Moving to Postfix was something I resisted due to the perceived amount of work it would take, but when I was forced to do it, I found it took comparatively no time to accomplish. About a half a day's worth of reading and a few hours experimenting, and the only thing I might complain about in a multiuser environment is the difficulty for a normal user in minting a new address (qmail's dot-file facility made that simple). But Postfix supports + extensions, so that's not necessarily a barrier. I needed to add Amavis. I needed to translate a few qmail addresses into the Postfix regular expression format. I needed to add a few SSL services and configure for security. That was about it. The rest was all already in the box. LDAP? Built in (not like I want that back again). I might complain about some of the documentation, but it's not the worst I've seen. I could help rectify some of the situation if I wanted to write a real qmail to Postfix migration guide. Ask if you need, we'll see if there's an audience.

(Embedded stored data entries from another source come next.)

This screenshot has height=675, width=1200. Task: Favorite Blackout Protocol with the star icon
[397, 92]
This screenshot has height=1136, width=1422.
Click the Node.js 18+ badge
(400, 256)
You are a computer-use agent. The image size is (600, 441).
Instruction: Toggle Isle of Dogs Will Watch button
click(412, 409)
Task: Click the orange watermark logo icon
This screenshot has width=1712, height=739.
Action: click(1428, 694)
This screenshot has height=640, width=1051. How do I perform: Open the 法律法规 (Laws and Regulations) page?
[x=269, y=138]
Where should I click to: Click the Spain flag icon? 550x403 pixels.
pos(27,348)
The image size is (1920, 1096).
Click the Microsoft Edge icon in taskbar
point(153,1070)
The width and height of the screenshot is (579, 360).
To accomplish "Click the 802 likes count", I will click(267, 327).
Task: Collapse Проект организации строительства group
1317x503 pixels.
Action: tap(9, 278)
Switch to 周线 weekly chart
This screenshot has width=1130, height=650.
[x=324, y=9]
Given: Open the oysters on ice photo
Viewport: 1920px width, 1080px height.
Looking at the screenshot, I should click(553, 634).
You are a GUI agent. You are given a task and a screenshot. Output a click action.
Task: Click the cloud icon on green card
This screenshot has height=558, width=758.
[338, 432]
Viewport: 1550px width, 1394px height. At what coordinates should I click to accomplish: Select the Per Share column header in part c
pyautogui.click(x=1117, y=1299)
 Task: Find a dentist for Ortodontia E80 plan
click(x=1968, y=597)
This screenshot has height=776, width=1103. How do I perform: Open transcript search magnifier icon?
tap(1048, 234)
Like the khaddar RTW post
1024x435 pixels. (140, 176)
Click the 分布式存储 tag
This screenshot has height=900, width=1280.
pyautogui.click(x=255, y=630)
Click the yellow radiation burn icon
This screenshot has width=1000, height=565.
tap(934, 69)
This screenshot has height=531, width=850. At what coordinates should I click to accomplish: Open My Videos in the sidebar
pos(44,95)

My spam level has dropped considerably since Postfix has rules for rejecting clearly illegitimate mail, and it won't even accept mail to non-existent addresses (its own security vulnerability in some ways, but I'll live with it). While qmail is supposedly public domain code, has been for a few years, whatever that means, it's too little and too late. Nobody's adopted it and brought it into the next net century, and as far as I can tell, it will remain at version 1.03 in perpetuity. Which makes this the last thing I'll have to say about qmail: you used to do all right, but the world outgrew you. Good riddance.